Sobre a manifestação, ele comenta que o sindicato não deixaria de estar na rua defendendo os interesses dos profissionais de enfermagem. Jaime também informa que vários municípios, como Almirante Tamandaré (PR), já estão adotando o piso para seus profissionais mesmo após a suspensão. “Muitos estão não só adotando como colocando a carga horária de 30h, que é uma reivindicação da categoria. Queremos parabenizar a atitude”, diz.

O presidente comunica que o Litoral do Paraná tem em torno de 3 mil profissionais de enfermagem, entre técnicos, enfermeiros e auxiliares de enfermagem. Segundo ele, na sexta-feira (9) haverá outra mobilização, às 9h, em frente ao HRL. Na mesma data, estão marcados protestos em todo o Brasil reivindicando a aplicação da lei.

Os profissionais sairão do hospital e caminharão pelas ruas do centro de Paranaguá, buscando sensibilizar a população para a questão da categoria. “A enfermagem é a única categoria dos trabalhadores que está desde o nascimento até a morte do paciente. É uma classe que precisa de respeito, de atenção. Muitos têm que trabalhar em dois, três lugares para poder ter uma renda que traga dignidade para sua família”, comenta.

SINDESP também esteve presente no protesto.
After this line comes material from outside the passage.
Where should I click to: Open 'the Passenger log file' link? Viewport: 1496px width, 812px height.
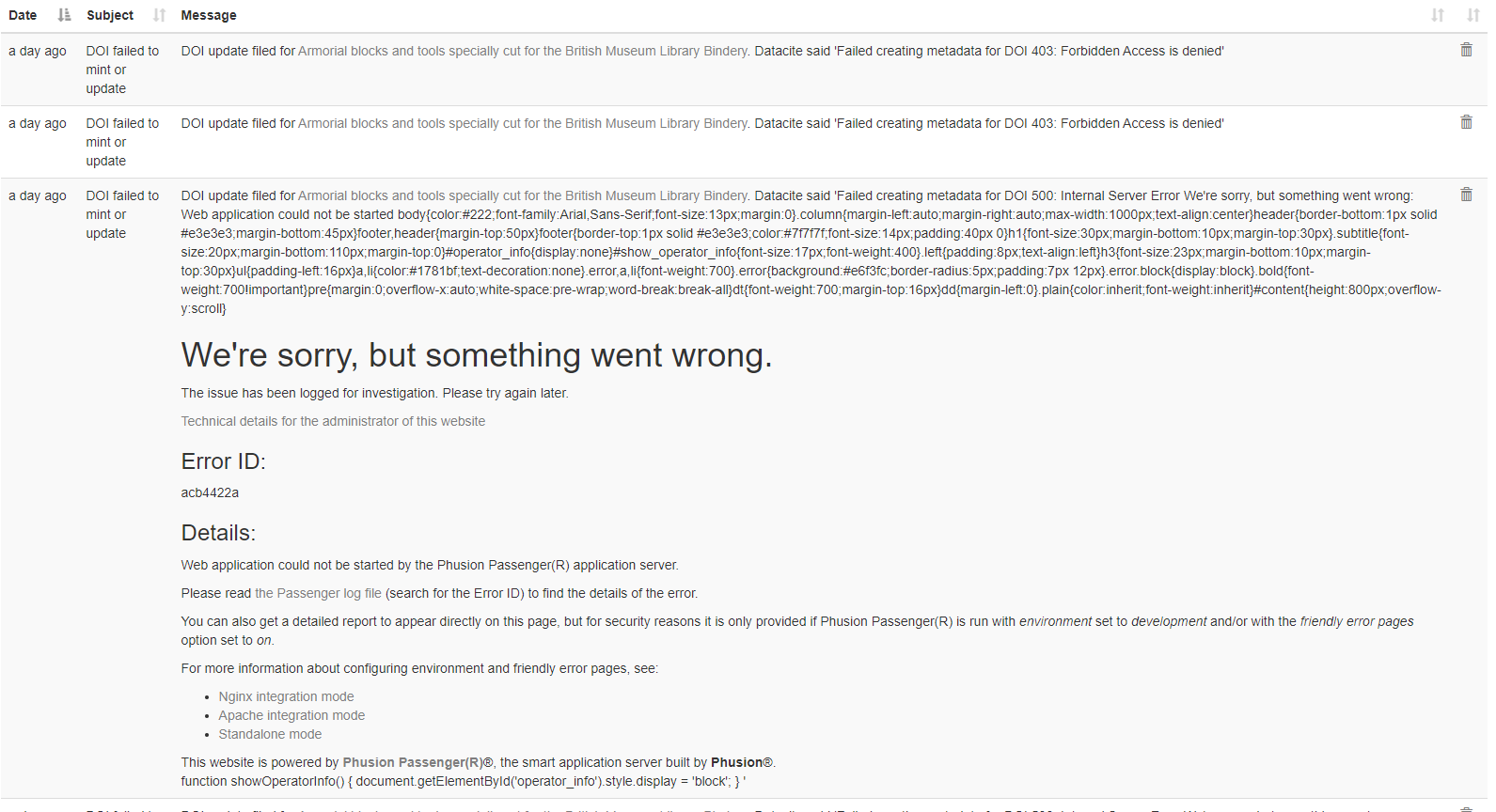point(317,593)
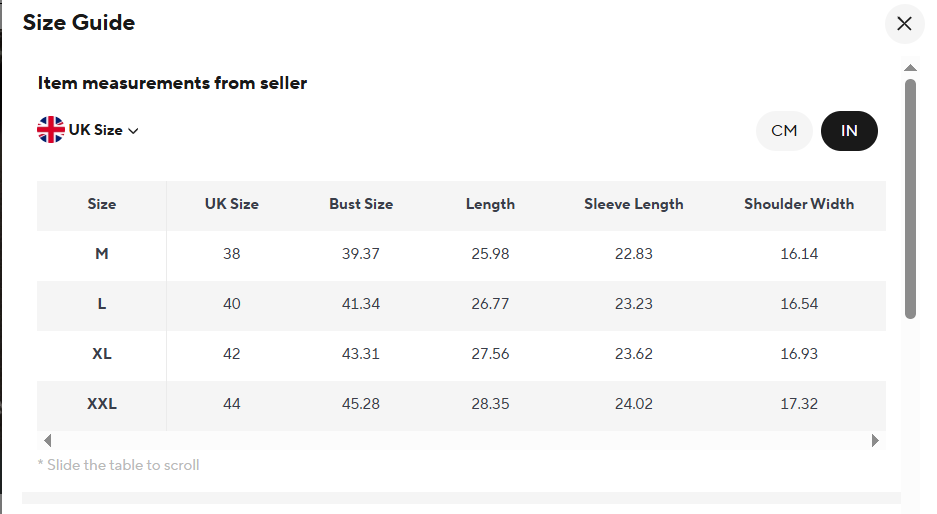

Foto: Divulgação

Profissionais precisam trabalhar em até 3 empregos

Ele fala sobre a importância do piso salarial para que os profissionais possam ter a tranquilidade de sustentar sua família com apenas um emprego. “Lidamos com seres humanos, com vidas, onde um erro pode causar morte, e temos que trabalhar em até 3 empregos para levar uma renda digna. Isso causa cansaço físico e mental que pode levar ao erro. Com a garantia do piso, o profissional poderá exercer sua função de forma tranquila”, afirma.
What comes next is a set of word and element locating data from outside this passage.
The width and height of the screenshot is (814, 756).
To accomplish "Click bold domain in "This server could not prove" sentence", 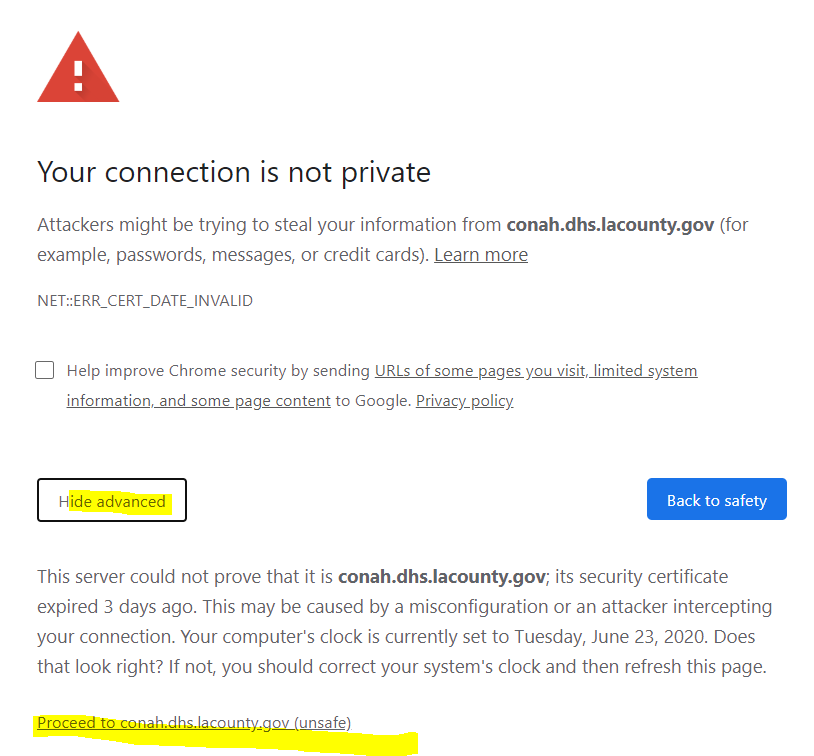I will pyautogui.click(x=442, y=577).
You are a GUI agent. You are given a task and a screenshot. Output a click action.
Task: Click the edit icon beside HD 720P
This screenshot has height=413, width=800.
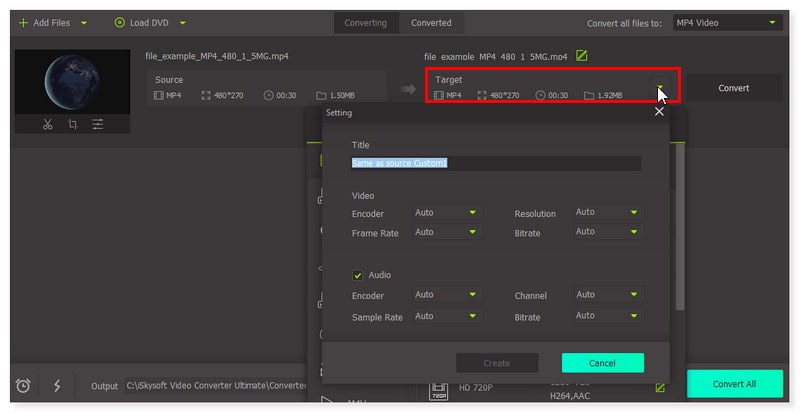pyautogui.click(x=660, y=387)
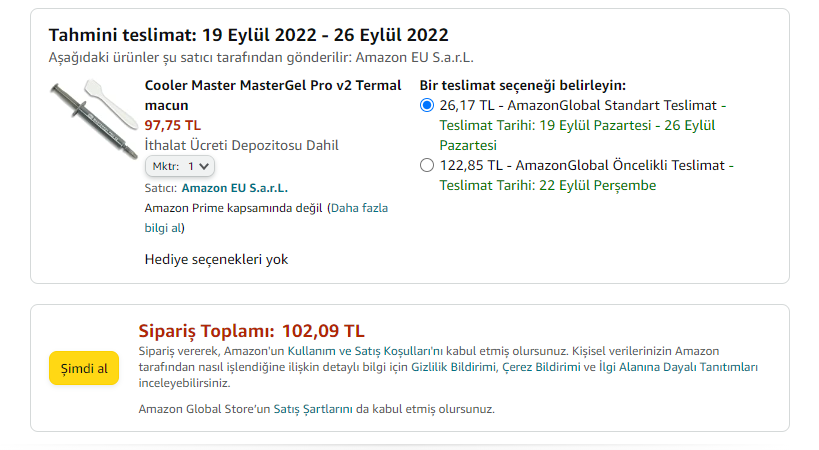Screen dimensions: 819x450
Task: Choose the 122,85 TL Öncelikli Teslimat option
Action: pyautogui.click(x=427, y=165)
A técnica de enfermagem Tatiane Garcia Batista foi uma das participantes da manifestação desta quarta. Ela relembra a luta de, pelo menos, 15 anos da classe profissional para a conquista do piso.
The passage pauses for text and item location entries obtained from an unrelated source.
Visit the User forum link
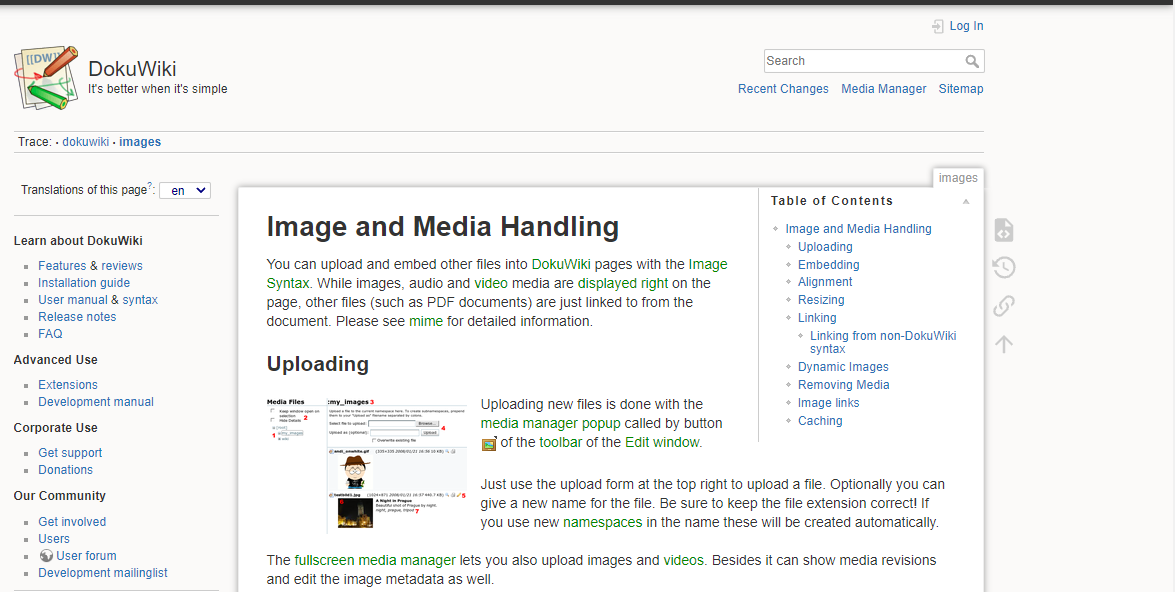Screen dimensions: 1175x592 tap(86, 555)
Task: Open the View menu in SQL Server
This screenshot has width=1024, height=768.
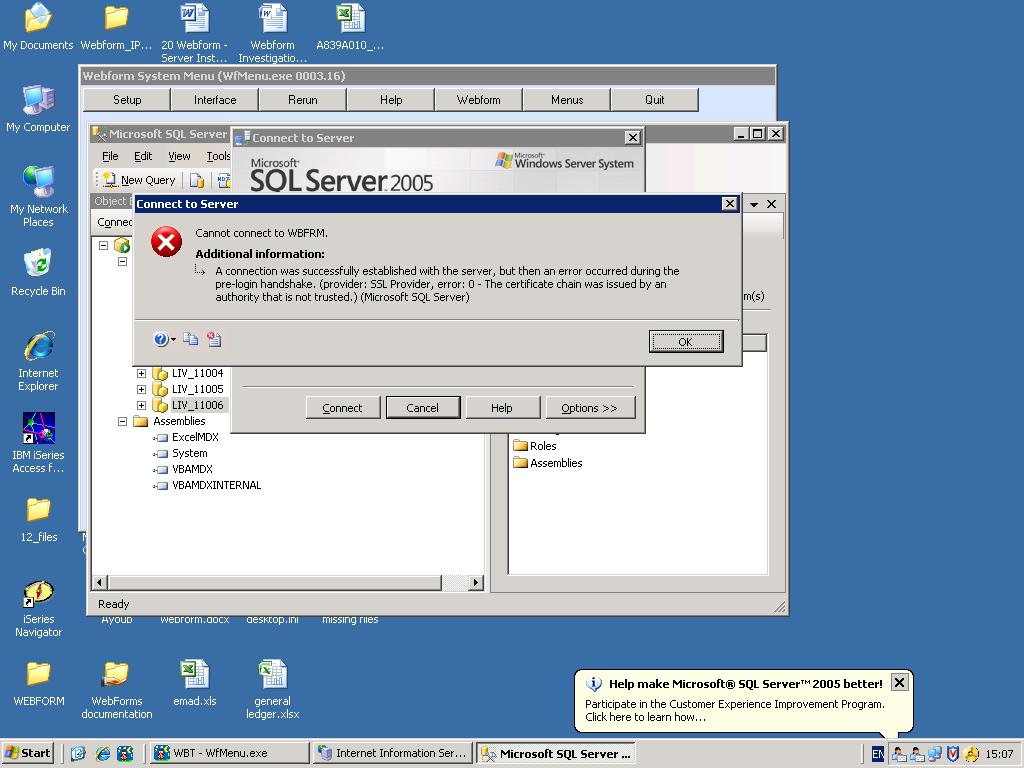Action: [x=179, y=156]
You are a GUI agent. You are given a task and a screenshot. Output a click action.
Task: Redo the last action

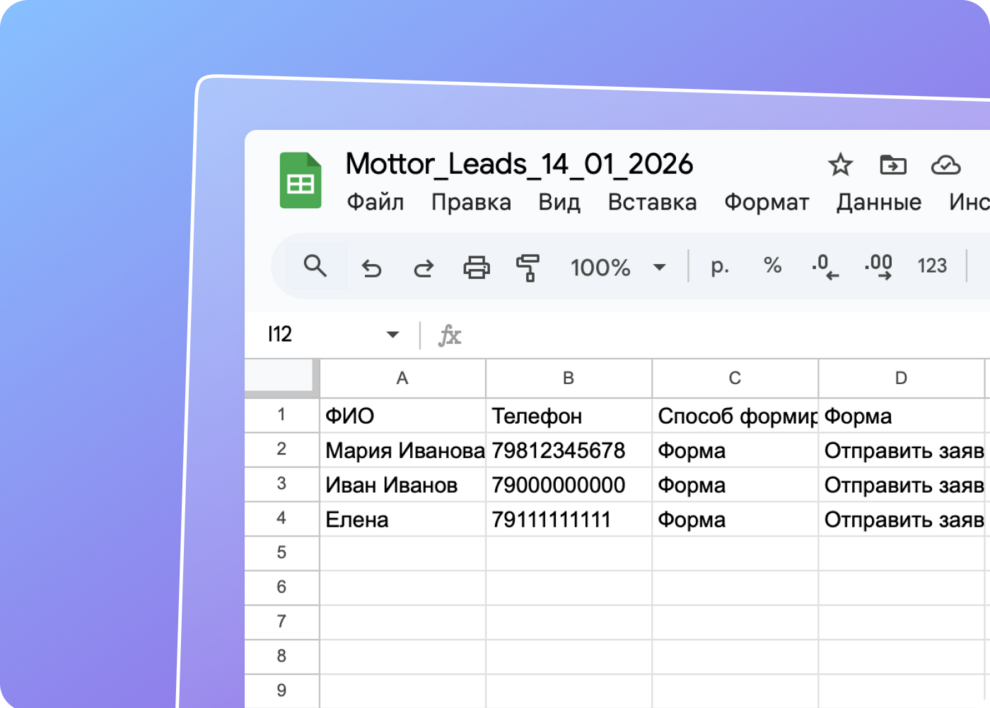coord(424,267)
Esperávamos que fosse realmente verdade que iríamos ter um salário digno, porque o que ganhamos é muito pouco pelo que passamos psicologicamente e fisicamente. Na pandemia viramos heróis no mundo todo, e agora somos taxados como palhaços, porque foi uma grande palhaçada o que fizeram”, lamenta.

Ela confessa que os profissionais sonhavam com o piso salarial, já que muitos têm que trabalhar em até três empregos para ter uma renda que garanta um pouco de conforto para suas famílias. “Acho que essa é a profissão mais mal paga e trabalhamos muito. Quando saiu nossa lei, foi a realização de um sonho que todos sonhavam, iríamos poder viver, poderíamos ficar em um emprego só. Mas tem horas que a gente pensa que caminhou tanto para acabar aqui. Nosso apelo é para que a enfermagem continue lutando, porque esperamos que o STF volte atrás”, finaliza.

Como seria pago o novo piso?

Por força da Emenda Constitucional 124, promulgada em meados de julho, a União, os Estados, o Distrito Federal e os Municípios teriam até o fim do atual exercício financeiro para ajustar as remunerações e os respectivos planos de carreira de seus profissionais. No momento, apenas instituições privadas e filantrópicas e municípios que tivessem disponibilidade orçamentária deveriam aderir ao novo piso.

Já as instituições federais e nacionais só pagariam os salários reajustados após as eleições de 2022, devido às restrições da Lei Eleitoral. Durante o período, não são permitidos reajustes orçamentários, e o fim do pleito acontece no final do ano fiscal, ou seja, os novos valores deveriam começar a valer a partir de 2023.